The University of Maine developed the process to extract and refine ethanol from hemicellulose. Since the feed stock is essentially free, Red Shield could make ethanol for less than $1.30 a gallon, according to chief executive Ed Paslawski. Red Shield, which won a $30 million grant from the Energy Department for the ethanol project, expects to begin production in about two years and make about 5 million gallons a year.
Still, no one expects it to be easy. Earlier this summer, for example, Red Shield shut down its pulp operation because of a shortage of wood chips and filed for bankruptcy protection because pulp making, while only one part of the eventual operation, is the main revenue producer while Red Shield develops the energy components.
The chip supply problems have eased, and Red Shield lined up $13.6 million in new financing. It expects to emerge from bankruptcy and restart the mill later this month.
Dan Bird, who has worked at the mill for about 30 years, has experienced such ups and downs before. A former union official, he survived several ownership changes, a near closing by Georgia Pacific in 2003, and the final shutdown in 2006. He was part of the union team that negotiated the reopening of the plant under Red Shield, and later was hired as the plant's human resources manager.
For Bird, the mill represents more than a job. His family has worked there almost from the day it opened more than a century ago.
"These alternative energy ideas, hopefully, will keep us around for another 150 years," said Bird, 51. " My grandfather worked there, my great-grandfather, great-uncles, and great-great uncles, so I'm tied to the mill pretty well."
Duane Hallowell thought he would someday take over his family's Washington County lumber mill, but just as he graduated from high school in the early 1990s, the mill shut down, costing some 70 jobs. Instead Hallowell went into the Navy, where he developed expertise in heating and cooling systems, which ultimately led him to heat pumps as alternatives to oil and natural gas systems. Heat pumps are sort of reverse air conditioners that turn cold air into warm.
Hallowell, who founded Hallowell International three years ago, said he remembered his family's lumber mill and the lost jobs when he decided to manufacture heat pumps in Bangor. While heat pumps have typically worked only in mild climates, such as the South, Hallowell's technology has made them effective in cold climates and efficient enough to cut household fuel bills by 60 percent at current prices, according to the company's testing.
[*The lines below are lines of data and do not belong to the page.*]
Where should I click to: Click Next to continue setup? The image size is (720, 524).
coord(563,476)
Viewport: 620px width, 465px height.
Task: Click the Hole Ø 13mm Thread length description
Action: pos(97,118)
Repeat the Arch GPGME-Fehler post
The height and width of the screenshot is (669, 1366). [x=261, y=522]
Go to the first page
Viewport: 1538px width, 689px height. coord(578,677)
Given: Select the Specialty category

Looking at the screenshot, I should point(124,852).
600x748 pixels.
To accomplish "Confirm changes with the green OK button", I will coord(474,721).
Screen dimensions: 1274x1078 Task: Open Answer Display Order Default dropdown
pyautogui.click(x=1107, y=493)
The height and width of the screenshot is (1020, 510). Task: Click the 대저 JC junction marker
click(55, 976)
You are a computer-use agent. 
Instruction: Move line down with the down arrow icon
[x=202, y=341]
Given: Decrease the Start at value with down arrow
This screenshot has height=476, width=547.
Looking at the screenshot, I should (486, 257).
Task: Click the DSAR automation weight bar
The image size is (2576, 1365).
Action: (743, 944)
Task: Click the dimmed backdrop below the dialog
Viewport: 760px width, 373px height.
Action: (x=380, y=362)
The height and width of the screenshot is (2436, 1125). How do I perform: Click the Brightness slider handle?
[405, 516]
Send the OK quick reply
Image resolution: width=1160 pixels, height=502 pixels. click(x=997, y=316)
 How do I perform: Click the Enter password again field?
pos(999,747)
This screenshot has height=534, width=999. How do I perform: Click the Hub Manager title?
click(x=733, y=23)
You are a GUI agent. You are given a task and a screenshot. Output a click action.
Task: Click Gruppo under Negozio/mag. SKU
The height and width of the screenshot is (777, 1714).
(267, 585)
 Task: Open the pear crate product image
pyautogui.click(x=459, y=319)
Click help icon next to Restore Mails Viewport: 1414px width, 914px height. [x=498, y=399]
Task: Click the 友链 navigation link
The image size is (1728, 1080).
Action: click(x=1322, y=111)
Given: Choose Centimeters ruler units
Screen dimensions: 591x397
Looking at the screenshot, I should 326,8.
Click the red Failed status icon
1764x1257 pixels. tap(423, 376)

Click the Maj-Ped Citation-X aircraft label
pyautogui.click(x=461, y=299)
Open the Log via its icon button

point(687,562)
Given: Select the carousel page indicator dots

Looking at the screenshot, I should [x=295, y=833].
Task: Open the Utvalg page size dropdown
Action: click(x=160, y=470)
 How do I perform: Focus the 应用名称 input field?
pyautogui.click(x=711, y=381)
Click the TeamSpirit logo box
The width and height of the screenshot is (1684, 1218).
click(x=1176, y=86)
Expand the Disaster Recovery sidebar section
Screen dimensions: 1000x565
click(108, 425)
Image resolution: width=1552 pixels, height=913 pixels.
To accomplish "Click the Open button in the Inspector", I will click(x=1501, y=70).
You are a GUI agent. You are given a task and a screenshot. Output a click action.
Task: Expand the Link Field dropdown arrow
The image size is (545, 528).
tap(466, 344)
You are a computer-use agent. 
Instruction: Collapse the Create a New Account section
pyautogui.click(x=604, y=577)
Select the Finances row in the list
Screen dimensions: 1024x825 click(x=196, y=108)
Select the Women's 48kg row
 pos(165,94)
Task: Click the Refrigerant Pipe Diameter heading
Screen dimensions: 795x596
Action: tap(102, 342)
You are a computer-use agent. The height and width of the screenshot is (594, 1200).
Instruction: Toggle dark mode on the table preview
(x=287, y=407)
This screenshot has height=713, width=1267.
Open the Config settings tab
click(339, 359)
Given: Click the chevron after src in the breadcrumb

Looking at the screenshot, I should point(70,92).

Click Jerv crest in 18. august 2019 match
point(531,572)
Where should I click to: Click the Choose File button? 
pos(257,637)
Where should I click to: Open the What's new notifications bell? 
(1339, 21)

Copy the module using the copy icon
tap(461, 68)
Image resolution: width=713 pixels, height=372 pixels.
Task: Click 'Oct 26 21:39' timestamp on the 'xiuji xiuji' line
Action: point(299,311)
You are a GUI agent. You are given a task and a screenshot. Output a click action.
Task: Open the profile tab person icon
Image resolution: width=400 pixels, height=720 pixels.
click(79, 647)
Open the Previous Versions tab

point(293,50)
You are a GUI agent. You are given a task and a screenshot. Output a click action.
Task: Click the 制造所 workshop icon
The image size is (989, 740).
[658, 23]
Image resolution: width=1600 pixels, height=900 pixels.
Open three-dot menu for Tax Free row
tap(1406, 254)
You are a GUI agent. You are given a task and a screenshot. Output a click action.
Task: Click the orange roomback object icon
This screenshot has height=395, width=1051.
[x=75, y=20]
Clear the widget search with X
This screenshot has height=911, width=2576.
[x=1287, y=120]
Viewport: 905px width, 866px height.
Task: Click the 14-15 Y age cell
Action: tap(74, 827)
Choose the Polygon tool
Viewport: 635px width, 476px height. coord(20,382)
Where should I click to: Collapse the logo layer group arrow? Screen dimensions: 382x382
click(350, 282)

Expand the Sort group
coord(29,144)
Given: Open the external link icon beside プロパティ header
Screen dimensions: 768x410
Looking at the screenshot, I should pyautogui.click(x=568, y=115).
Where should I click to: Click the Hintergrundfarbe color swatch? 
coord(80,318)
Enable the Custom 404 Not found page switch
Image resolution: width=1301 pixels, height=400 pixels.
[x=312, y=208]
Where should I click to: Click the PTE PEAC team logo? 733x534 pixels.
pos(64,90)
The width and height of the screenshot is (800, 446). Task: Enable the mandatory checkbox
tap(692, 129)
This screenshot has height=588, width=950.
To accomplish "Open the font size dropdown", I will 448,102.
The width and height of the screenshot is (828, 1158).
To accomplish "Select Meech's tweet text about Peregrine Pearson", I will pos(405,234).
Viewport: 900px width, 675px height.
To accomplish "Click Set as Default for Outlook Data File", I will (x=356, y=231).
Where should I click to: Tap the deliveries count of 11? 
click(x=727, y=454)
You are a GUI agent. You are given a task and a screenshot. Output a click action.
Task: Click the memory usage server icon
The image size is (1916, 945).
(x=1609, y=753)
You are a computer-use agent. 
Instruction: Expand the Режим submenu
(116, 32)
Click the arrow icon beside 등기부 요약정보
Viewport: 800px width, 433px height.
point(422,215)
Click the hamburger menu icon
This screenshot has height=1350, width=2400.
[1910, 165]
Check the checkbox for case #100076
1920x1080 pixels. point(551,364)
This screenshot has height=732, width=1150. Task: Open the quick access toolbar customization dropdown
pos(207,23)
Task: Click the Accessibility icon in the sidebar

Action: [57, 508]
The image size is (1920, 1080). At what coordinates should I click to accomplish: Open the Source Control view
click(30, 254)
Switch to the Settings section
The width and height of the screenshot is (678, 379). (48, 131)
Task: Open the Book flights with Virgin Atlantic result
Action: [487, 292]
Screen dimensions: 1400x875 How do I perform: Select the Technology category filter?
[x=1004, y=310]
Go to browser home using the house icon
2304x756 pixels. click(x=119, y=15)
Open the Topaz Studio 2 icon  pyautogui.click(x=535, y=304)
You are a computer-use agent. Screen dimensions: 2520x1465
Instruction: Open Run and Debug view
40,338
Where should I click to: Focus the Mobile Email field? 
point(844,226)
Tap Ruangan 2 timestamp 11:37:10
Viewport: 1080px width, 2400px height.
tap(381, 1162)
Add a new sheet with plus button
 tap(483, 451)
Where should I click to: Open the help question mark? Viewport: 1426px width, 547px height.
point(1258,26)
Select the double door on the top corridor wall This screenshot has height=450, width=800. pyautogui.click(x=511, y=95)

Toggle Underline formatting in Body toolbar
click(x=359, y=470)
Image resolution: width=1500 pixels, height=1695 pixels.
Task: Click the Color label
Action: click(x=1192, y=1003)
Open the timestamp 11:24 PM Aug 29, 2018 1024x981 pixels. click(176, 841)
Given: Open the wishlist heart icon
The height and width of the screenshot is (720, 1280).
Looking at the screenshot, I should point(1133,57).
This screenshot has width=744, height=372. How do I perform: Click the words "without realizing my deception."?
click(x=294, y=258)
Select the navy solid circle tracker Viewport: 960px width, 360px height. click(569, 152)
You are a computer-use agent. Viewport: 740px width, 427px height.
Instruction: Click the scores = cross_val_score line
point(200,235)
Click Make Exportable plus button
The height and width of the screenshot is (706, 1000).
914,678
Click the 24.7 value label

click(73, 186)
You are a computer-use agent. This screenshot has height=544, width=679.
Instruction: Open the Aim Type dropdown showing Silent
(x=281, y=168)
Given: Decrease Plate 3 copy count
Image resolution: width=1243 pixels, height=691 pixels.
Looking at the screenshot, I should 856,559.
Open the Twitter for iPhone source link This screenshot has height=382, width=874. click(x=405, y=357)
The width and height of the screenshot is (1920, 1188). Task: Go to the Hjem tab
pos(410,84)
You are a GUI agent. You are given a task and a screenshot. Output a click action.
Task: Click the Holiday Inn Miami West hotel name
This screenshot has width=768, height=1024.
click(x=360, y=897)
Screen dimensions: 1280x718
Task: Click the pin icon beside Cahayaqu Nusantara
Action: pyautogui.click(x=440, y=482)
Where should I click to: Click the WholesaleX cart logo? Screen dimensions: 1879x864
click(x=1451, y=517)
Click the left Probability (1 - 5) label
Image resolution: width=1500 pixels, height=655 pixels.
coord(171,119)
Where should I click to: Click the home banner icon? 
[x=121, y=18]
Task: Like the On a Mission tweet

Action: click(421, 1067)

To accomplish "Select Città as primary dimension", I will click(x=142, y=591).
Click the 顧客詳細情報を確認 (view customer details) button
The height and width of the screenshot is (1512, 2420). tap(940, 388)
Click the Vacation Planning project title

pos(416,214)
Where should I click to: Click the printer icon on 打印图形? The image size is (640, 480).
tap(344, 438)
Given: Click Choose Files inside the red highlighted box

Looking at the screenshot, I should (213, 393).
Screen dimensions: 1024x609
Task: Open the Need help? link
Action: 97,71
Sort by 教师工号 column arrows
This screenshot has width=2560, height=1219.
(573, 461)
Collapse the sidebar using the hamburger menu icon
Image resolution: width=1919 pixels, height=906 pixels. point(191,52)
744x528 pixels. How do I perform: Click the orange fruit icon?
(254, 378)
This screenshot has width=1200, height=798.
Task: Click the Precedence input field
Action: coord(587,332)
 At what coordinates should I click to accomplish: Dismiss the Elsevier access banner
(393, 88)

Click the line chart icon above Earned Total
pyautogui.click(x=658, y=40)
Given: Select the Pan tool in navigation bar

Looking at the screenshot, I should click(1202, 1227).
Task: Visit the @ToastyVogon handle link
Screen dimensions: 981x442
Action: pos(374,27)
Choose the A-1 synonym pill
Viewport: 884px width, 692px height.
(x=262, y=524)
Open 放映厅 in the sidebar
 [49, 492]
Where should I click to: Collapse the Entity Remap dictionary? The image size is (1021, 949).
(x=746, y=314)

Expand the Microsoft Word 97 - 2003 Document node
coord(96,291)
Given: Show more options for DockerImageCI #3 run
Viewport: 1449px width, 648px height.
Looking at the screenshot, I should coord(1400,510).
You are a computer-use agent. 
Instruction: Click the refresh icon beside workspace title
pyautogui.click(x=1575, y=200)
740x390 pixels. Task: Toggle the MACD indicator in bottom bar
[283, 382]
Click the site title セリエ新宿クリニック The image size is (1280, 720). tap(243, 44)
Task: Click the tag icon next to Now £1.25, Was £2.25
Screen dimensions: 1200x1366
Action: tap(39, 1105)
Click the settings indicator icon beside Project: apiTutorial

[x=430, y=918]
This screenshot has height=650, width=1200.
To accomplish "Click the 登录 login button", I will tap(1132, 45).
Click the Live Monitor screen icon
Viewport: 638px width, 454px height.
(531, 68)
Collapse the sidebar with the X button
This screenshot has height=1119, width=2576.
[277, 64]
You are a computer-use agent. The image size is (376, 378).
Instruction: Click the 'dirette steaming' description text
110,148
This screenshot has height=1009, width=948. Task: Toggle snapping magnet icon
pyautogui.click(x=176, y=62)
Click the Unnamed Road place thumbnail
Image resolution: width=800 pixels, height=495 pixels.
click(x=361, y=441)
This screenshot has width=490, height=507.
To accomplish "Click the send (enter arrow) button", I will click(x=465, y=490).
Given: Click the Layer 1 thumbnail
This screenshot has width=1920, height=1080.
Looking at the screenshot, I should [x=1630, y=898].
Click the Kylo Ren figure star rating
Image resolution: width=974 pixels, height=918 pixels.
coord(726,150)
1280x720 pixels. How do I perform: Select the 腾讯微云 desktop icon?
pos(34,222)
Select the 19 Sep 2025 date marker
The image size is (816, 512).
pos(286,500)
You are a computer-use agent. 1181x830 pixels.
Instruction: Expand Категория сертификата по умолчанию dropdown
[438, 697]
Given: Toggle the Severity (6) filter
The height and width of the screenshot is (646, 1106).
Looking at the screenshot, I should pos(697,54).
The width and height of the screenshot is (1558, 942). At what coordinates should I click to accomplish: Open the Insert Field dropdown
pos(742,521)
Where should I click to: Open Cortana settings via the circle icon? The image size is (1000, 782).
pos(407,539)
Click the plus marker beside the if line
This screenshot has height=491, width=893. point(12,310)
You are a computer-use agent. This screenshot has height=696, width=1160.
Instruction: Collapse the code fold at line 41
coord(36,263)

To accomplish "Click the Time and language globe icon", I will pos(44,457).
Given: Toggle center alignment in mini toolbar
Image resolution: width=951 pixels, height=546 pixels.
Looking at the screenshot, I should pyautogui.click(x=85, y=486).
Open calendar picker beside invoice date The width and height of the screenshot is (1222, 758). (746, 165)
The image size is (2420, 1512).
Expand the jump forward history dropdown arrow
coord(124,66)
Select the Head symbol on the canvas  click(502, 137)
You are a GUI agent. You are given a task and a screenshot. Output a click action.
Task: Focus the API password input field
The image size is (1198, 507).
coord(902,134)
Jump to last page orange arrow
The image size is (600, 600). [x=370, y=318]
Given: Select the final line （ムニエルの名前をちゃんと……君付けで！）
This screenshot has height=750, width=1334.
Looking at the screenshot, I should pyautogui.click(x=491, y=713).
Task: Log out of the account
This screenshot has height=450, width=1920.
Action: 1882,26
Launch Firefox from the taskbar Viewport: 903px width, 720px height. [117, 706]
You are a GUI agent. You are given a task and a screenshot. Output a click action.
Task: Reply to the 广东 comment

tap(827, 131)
Sales have jumped sixfold over the past year, Hallowell said, and employment has tripled to about 30.
"Growing up with the lumber mill, it was a point of pride for my family, bringing good jobs to the area," said Hallowell. "That's what I wanted to do."
Lumber mills have brought jobs to Corinth since the 1830s, according to local historians. The Corinth Wood Pellets plant had made pallets and produced lumber for about 40 years before it shut down in 2006.
Corinth Wood Pellets hired Randy Irish to manage the mill earlier this year. Irish not only got the chance to resume his career, but also to restore a connection to the Maine woods that reached back to his childhood in Aroostook County.
Irish spent summers in those woods, driving horses to haul the timber his father cut for lumber and paper mills. His father, Irish recalled, taught him to recognize the different species of trees, preached against clear-cutting, and impressed upon him the importance of preserving forests.
"I always knew I would get back into forest products," Irish said. "It kind of gets in your blood."